Exercise instructions.
Once the pictures are set aside, reproduce the entries below exactly.

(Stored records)
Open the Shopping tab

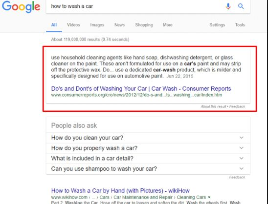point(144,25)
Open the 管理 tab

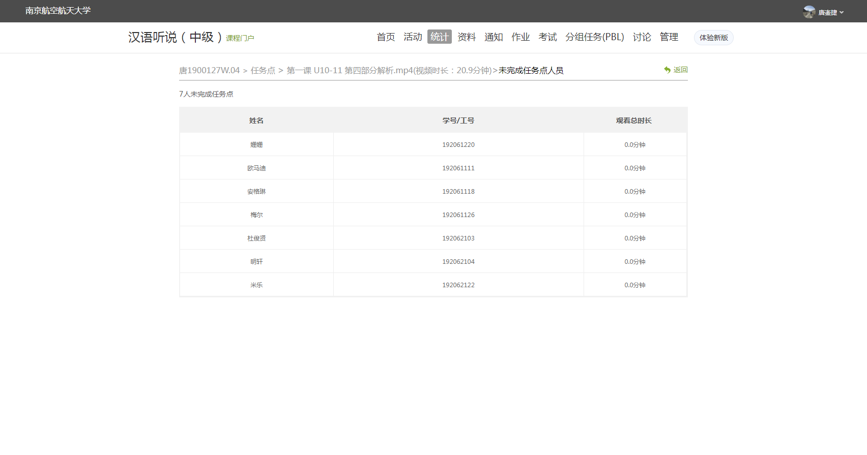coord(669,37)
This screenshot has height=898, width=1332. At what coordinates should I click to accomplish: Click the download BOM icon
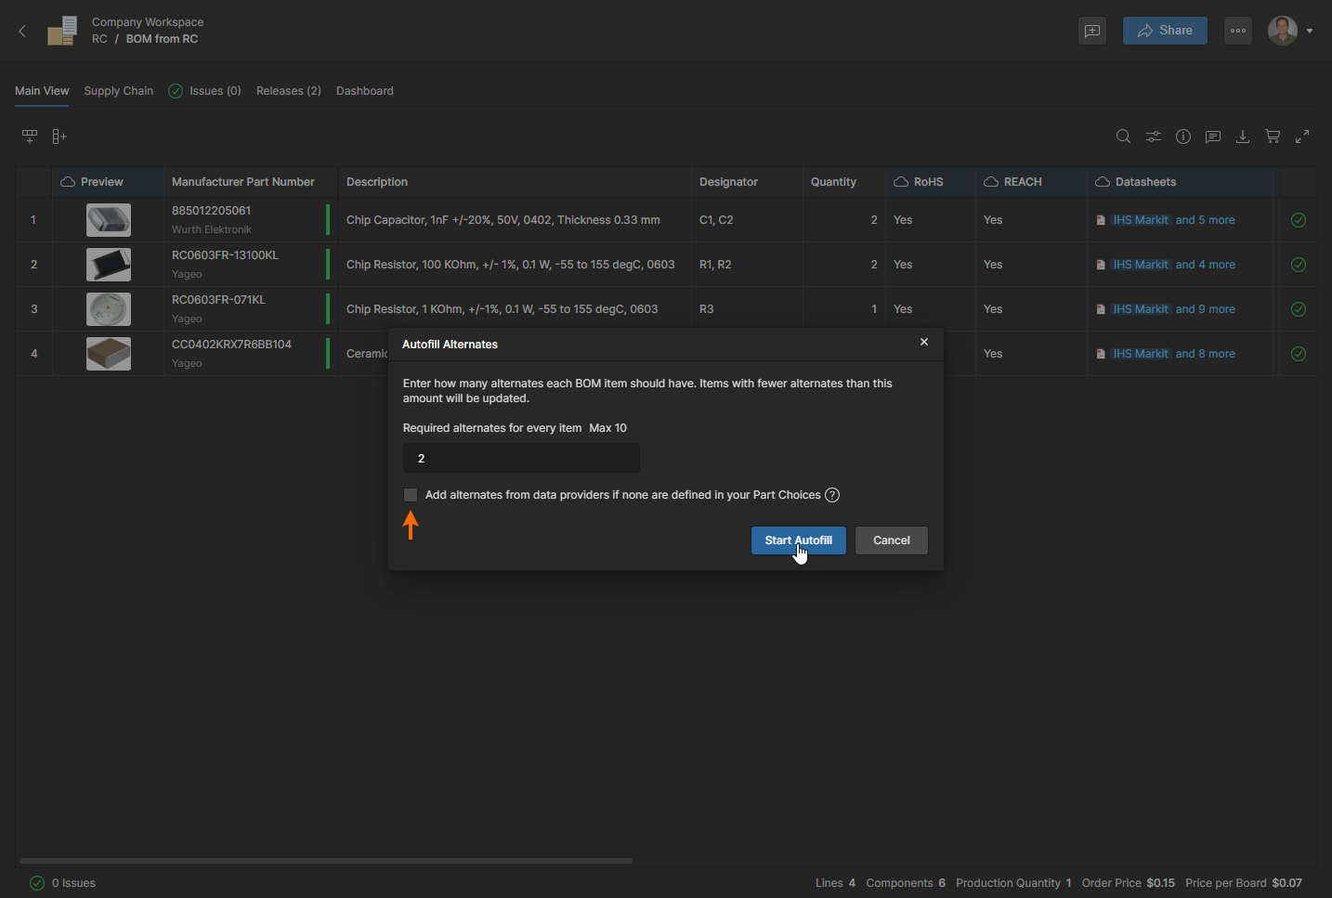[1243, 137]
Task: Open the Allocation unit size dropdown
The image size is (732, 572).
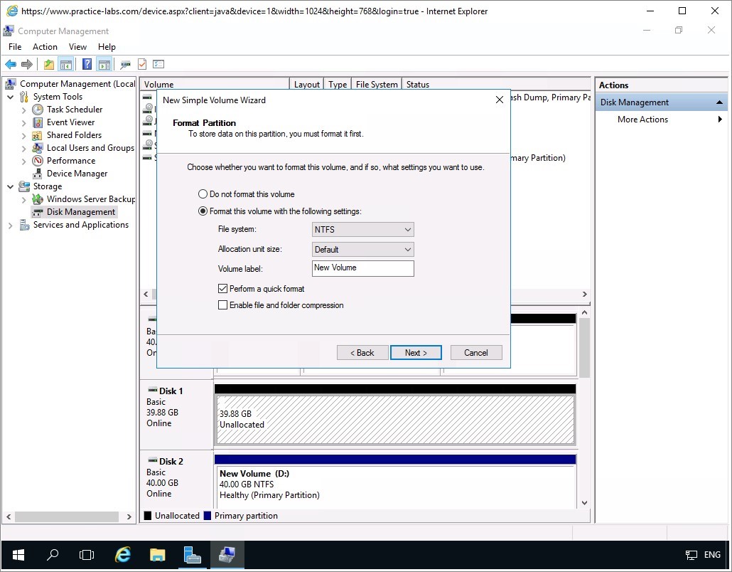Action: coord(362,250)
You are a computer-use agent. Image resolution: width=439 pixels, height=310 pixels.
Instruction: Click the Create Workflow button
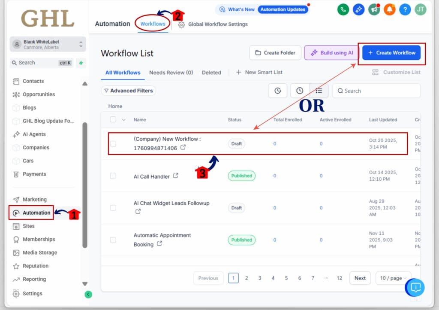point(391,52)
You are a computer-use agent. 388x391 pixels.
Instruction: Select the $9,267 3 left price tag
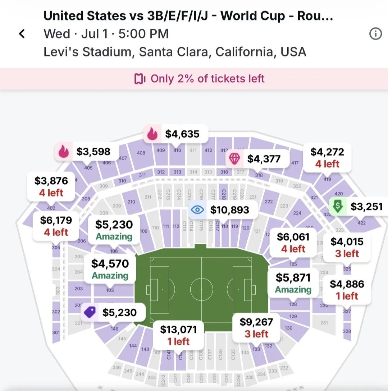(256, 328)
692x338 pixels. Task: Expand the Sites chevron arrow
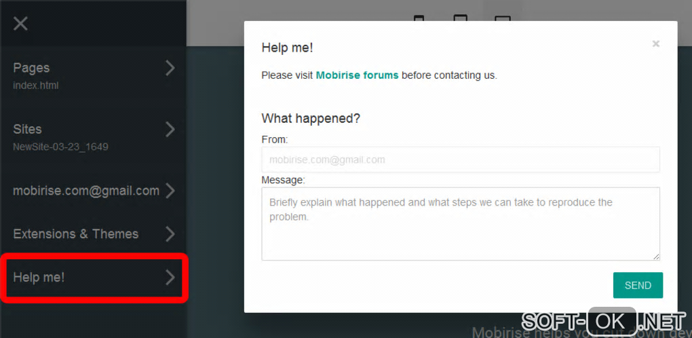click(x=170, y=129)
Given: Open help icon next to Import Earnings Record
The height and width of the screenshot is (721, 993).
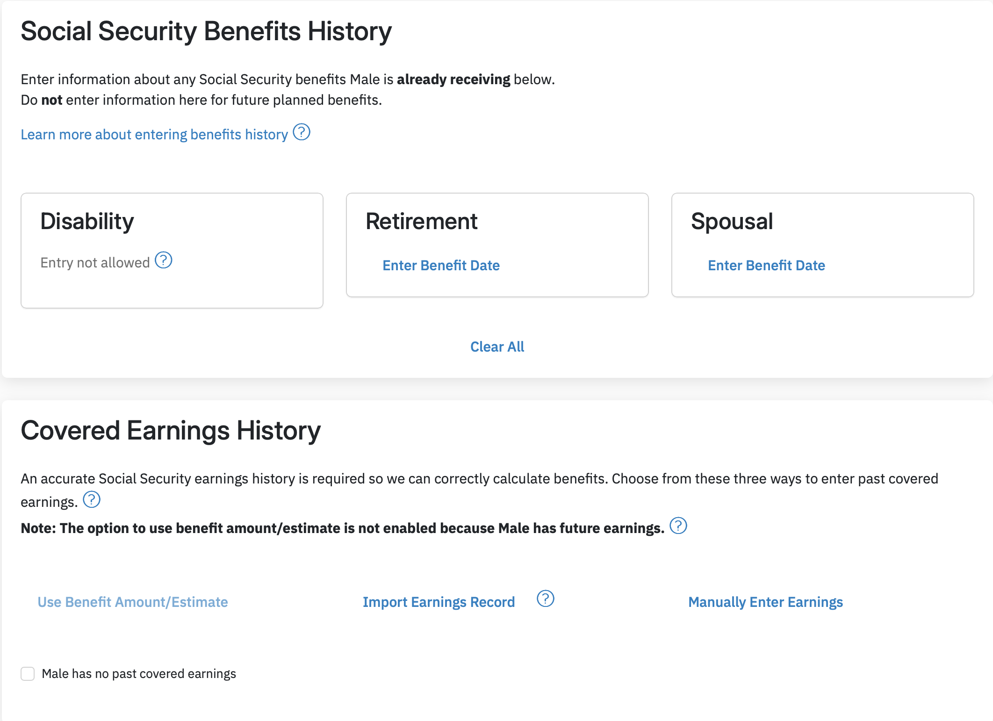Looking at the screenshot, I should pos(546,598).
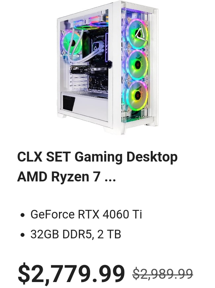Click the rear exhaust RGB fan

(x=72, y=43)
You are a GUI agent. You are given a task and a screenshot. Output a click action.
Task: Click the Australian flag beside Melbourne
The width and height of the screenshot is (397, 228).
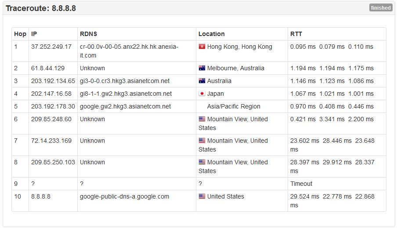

Answer space.
Open the Shopping tab

point(144,25)
Open the 管理 tab

coord(669,37)
This screenshot has height=898, width=1332. At what coordinates should I click to accomplish: Click the download BOM icon
[1243, 137]
Task: Open the Allocation unit size dropdown
The image size is (732, 572).
Action: coord(362,250)
You are a computer-use agent. Image resolution: width=439 pixels, height=310 pixels.
Instruction: Click the Create Workflow button
point(391,52)
You are a computer-use agent. 388x391 pixels.
Instruction: Select the $9,267 3 left price tag
(256, 328)
692x338 pixels. Task: Expand the Sites chevron arrow
click(x=170, y=129)
Given: Open help icon next to Import Earnings Record
The height and width of the screenshot is (721, 993).
Looking at the screenshot, I should pos(546,598).
Click the rear exhaust RGB fan

(x=72, y=43)
You are a GUI agent. You are given a task and a screenshot. Output a click action.
Task: Click the Australian flag beside Melbourne
The width and height of the screenshot is (397, 228).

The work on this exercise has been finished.